Try carrying a little notebook around with you for a couple weeks. Write down everything you eat. You will soon realize all of the bad stuff that you're eating. Start out slow but make a few changes here and there. Eliminate some bad stuff and replace it with satisfying good stuff. After you do this for a while set up an account on www.fitday.com and start to record everything. You'll soon see those pounds melt away.
Ofcourse this isn't the only way to do it but it is the way that's working for me.
Goodluck.
HyPer50 Fri, June 4th, 2004, 06:29 PM If you eat 1000 cals a day for a few week,s you will be in "starvation mode". Your body will hold on to all fat it possibly can - and use all new cals for NEW fat. You will start burning muscle.
You will lose weight. But you will be losing muscle - why is this bad?
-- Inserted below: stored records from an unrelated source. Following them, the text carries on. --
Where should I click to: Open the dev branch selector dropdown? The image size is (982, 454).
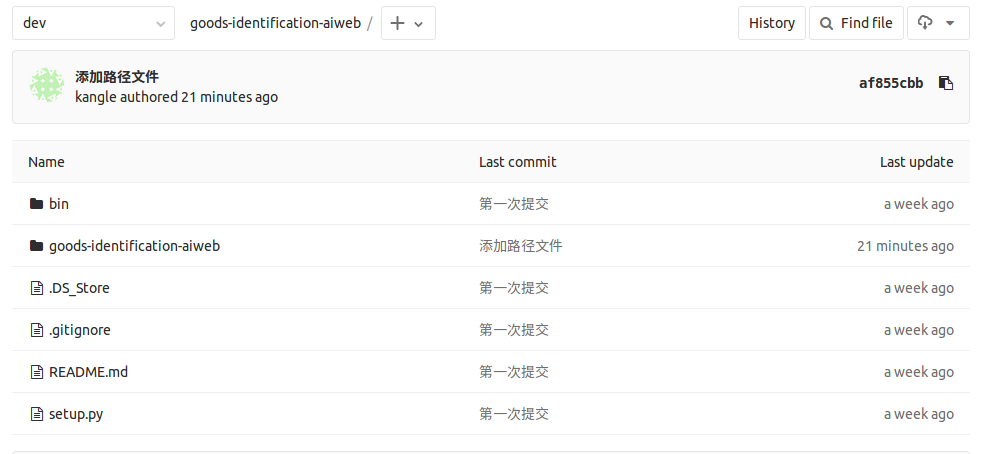point(93,23)

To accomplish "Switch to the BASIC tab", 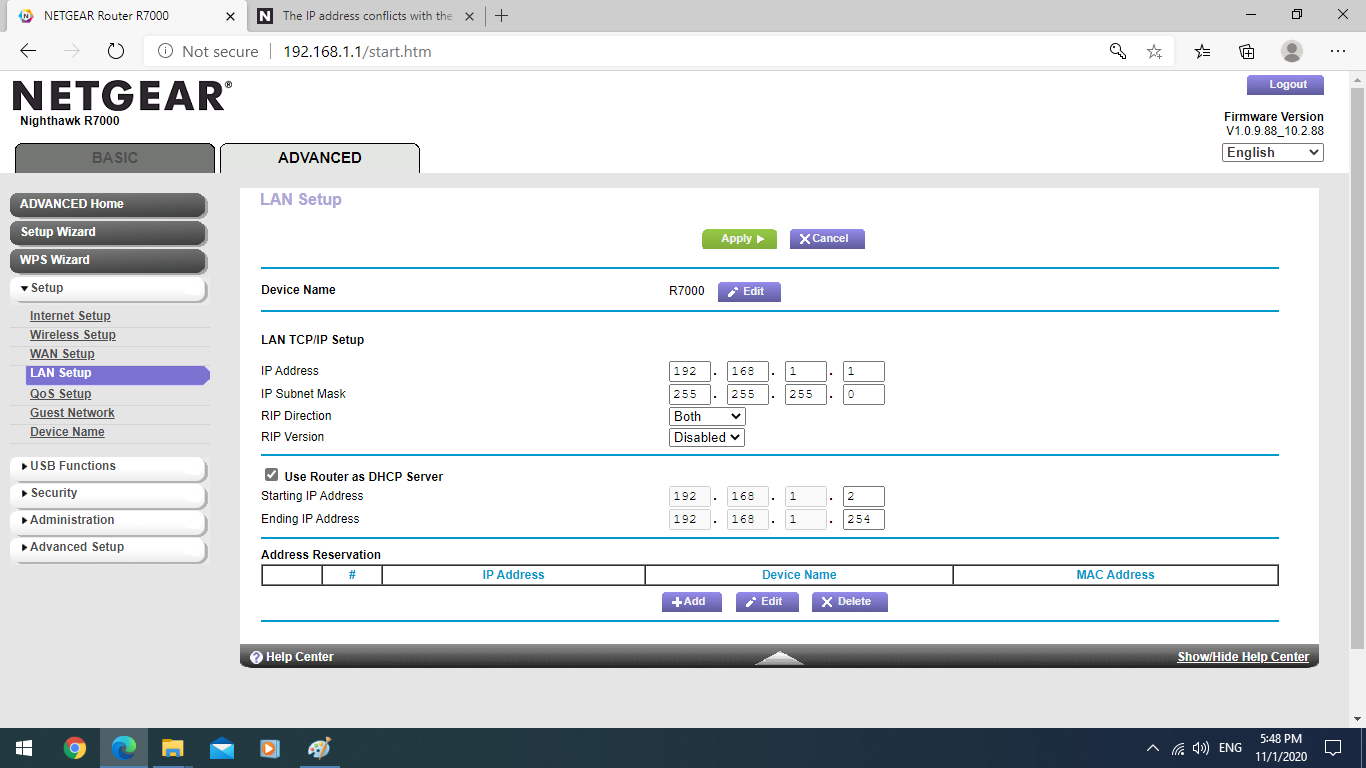I will [x=113, y=157].
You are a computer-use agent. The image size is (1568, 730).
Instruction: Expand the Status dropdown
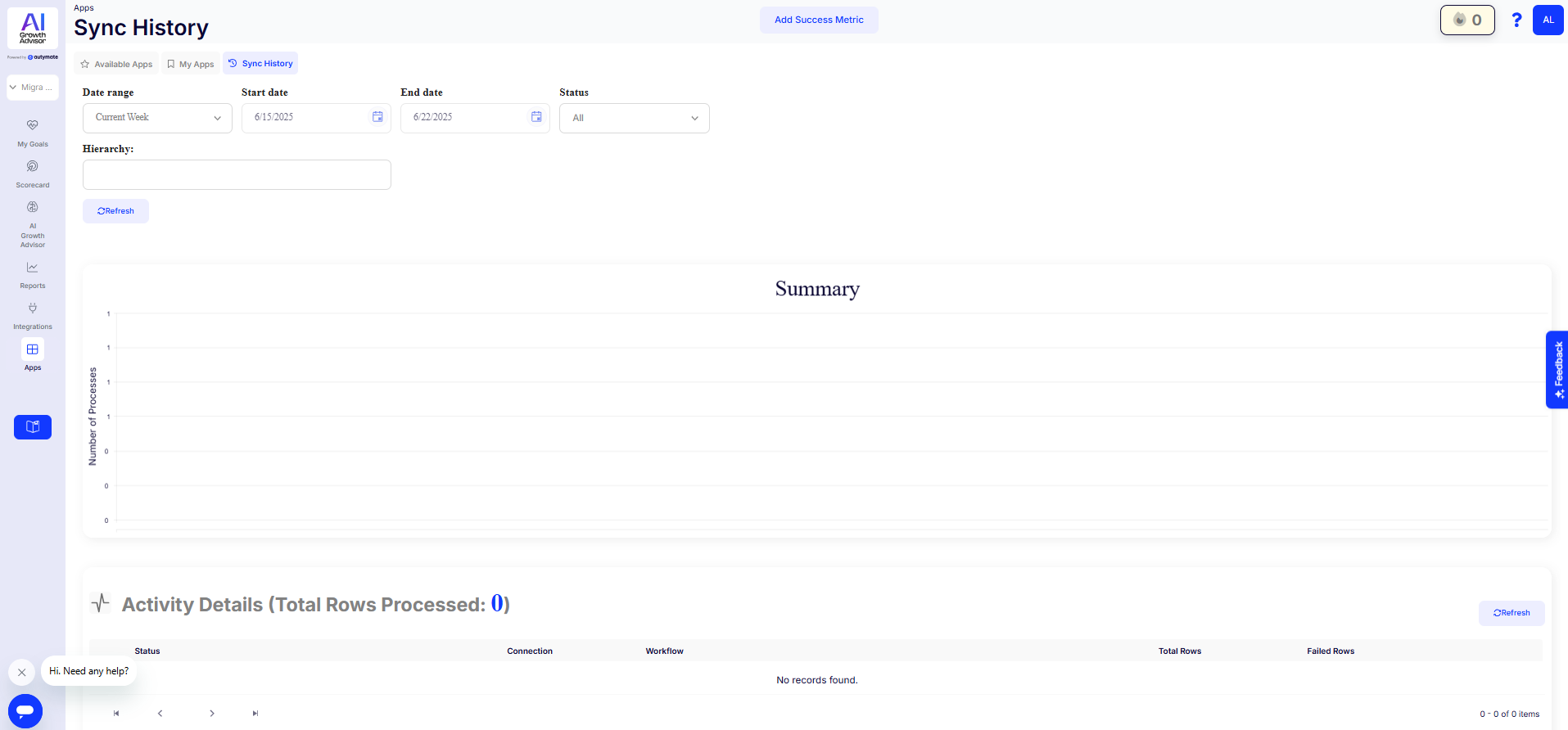(634, 118)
well - Muscle BURNS FAT (a bit simplified but close enough) the more muscle you have, the easier it is to burn fat. You need to keep your calories in the range of 10-12 x bodyweight (again simplified, but should be good)... How tall, old and heavy are you?
I'm 5'8" 250lbs 21 years old. I lift weights quite often, so I've got some muscle, I was hoping that now that I started cardio I'd be able to start losing weight if I stuck to it, which I am going to.
Skoorb Fri, June 4th, 2004, 07:09 PM Yep 1000 is just too low. Aim for 1700-1800 calories/day now and see how that works. Those lean cuisines, cans of soup, etc. are convenient but often packed with sodium. I love soup and you can get fairly high protein stuff too, plus it's convenient, but I never eat it because it's just all salt (sodium). In moderation it's ok, but anyway set your calories in the high teens for a while and see how that works.
Filthysock Fri, June 4th, 2004, 11:03 PM Well today at the store I ended up buying a bunch of the Lean Cuisine frozen dinners... Anyone have any thoughts on them? According to the calories on the back of the box, I'll be way below 2000 calories a day, I'll end up being around 1000 or so a day. Also bought some fruit and stuff... I appreciate all the advice.
Buy lots of fresh vegies. Some examples; broccoli, cauliflower, pumpkin, sweet potato, green beans, carrots. When you are hungry, chop em and and steam em. Grill a chicken breast at the same time.
In minutes you have a meal that is probably twice the size of some crap from mcdonalds or taco bell, 1/3 of the calories and contains huge amounts of essential vitamins, fibre and protein. And its QUICKER than going to a fast food place and waiting in line.